**Work instruction**: Below are the records; how many of their lines contain "computer"? Reply only with that figure.

[Stored dataset items]

►

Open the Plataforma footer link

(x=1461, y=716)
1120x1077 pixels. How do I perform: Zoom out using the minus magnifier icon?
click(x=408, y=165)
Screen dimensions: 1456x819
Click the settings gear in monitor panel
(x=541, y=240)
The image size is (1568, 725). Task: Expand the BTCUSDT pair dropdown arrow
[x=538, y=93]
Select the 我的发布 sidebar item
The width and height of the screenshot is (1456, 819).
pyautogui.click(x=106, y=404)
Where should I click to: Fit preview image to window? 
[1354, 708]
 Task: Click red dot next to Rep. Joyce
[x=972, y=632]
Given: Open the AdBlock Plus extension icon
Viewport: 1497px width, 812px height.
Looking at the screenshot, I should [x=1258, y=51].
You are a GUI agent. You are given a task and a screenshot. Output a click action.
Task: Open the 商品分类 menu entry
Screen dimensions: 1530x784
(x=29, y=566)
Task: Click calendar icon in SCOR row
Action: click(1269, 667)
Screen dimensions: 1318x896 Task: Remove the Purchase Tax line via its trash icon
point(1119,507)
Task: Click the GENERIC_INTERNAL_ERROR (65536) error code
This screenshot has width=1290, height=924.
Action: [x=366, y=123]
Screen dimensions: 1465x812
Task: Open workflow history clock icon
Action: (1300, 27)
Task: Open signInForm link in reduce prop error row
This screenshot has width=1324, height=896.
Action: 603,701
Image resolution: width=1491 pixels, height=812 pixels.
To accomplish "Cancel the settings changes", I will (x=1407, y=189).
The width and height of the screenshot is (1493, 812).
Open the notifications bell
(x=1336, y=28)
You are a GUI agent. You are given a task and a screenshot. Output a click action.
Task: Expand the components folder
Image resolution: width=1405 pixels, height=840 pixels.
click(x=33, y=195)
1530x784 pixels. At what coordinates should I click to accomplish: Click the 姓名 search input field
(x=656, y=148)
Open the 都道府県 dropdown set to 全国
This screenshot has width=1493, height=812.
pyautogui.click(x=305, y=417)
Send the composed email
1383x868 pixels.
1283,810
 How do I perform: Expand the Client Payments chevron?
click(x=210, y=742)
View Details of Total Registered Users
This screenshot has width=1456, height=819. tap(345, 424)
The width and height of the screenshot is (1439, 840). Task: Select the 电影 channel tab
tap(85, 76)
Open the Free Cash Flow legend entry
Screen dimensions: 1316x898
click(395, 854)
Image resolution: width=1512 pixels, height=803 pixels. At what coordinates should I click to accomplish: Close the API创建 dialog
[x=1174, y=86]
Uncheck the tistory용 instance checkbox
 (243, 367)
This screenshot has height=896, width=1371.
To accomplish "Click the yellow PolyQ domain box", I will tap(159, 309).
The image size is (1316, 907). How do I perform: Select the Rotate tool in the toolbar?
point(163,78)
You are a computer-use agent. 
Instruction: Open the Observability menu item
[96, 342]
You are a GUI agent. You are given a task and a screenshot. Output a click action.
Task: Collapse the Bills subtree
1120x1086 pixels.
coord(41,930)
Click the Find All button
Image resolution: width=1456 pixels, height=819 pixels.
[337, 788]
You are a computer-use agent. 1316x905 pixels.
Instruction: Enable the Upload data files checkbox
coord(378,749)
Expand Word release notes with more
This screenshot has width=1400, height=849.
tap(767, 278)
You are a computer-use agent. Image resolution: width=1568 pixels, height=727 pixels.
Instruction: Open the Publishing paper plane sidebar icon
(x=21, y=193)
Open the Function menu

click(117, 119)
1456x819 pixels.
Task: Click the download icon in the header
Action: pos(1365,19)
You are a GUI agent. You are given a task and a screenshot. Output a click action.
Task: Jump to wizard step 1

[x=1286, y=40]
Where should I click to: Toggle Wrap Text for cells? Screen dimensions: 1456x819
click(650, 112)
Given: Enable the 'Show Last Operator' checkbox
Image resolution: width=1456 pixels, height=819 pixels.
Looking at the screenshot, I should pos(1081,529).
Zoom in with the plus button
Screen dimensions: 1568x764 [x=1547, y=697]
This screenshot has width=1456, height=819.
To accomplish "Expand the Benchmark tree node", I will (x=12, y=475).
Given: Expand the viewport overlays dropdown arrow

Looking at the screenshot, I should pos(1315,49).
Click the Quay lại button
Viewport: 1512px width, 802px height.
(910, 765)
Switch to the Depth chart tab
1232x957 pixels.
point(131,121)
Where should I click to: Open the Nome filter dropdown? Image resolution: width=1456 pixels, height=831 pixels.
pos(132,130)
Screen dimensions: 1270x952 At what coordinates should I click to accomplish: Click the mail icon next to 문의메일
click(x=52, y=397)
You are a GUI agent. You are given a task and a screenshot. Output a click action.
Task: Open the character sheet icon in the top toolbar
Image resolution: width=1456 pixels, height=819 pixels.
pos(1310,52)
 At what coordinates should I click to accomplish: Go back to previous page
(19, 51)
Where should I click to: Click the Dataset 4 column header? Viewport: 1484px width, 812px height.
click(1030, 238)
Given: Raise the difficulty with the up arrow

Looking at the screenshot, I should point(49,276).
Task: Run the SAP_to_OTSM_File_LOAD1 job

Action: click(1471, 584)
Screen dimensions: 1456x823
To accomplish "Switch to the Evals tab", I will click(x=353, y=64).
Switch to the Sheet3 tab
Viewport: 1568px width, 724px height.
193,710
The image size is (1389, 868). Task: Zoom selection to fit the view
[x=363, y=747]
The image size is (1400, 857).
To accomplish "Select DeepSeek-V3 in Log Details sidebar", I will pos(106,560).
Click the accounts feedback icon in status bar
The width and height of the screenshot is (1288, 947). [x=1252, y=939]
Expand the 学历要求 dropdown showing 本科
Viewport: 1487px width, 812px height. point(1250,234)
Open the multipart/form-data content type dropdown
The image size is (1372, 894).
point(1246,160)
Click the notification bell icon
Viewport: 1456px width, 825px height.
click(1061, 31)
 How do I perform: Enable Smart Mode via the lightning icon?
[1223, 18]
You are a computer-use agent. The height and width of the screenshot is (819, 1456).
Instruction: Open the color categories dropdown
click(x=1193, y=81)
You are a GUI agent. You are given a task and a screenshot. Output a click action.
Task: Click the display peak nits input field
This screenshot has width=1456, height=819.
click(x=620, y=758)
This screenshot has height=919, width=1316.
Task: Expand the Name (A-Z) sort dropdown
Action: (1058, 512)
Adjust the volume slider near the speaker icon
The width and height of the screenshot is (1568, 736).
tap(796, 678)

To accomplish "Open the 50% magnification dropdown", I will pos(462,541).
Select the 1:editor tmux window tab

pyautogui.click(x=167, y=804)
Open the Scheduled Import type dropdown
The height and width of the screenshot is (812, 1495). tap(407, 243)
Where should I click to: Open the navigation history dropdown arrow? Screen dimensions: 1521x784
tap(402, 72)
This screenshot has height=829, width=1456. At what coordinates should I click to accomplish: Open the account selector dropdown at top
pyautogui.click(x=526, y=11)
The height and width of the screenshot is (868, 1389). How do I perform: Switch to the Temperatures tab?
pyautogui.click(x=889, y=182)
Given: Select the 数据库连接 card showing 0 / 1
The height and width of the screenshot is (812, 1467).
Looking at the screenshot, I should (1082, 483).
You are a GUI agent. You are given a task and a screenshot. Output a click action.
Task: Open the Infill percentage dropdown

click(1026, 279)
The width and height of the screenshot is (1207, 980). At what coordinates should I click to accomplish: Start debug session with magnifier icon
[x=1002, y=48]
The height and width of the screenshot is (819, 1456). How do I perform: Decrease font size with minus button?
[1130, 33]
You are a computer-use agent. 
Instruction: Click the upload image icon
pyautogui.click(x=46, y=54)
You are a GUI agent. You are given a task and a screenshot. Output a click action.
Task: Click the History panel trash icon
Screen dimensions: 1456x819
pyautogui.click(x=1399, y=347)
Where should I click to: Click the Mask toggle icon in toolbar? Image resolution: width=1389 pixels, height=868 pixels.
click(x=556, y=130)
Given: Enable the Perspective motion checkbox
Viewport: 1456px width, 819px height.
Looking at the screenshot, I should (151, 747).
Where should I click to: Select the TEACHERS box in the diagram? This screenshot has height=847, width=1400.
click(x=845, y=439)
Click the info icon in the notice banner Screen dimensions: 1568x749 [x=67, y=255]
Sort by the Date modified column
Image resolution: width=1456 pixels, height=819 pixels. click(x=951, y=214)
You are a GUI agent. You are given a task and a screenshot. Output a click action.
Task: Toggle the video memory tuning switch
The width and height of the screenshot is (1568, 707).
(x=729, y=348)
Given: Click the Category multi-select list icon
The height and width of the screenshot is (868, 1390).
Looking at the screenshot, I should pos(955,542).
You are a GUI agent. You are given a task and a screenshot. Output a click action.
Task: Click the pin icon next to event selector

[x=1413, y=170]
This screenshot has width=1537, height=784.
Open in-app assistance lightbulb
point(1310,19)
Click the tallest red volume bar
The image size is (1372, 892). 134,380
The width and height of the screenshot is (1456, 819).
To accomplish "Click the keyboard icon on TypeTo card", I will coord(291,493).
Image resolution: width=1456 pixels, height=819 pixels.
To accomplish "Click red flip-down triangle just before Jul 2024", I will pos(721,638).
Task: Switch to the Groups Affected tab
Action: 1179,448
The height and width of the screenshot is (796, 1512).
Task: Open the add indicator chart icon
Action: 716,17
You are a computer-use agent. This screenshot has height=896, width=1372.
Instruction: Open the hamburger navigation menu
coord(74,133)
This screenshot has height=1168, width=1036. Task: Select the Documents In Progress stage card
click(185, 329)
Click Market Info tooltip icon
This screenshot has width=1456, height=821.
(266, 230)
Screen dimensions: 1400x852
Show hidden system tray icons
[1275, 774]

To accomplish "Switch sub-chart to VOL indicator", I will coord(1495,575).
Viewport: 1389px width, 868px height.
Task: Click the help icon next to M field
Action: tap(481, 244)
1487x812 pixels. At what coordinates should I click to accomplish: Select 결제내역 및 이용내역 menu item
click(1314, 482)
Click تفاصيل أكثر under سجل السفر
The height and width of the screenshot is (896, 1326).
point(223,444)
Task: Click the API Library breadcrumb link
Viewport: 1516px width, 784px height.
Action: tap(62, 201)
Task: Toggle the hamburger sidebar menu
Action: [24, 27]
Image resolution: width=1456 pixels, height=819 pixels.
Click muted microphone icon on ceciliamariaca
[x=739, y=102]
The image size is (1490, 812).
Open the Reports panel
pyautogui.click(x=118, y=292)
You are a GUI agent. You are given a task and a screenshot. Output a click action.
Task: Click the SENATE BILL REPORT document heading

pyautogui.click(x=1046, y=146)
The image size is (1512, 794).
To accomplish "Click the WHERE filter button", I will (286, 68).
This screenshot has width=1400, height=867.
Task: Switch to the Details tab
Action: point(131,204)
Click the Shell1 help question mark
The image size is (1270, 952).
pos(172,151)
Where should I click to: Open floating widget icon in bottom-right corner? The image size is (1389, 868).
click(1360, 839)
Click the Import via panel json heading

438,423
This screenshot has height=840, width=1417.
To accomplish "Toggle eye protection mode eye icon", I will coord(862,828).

◄

**Result below**: 6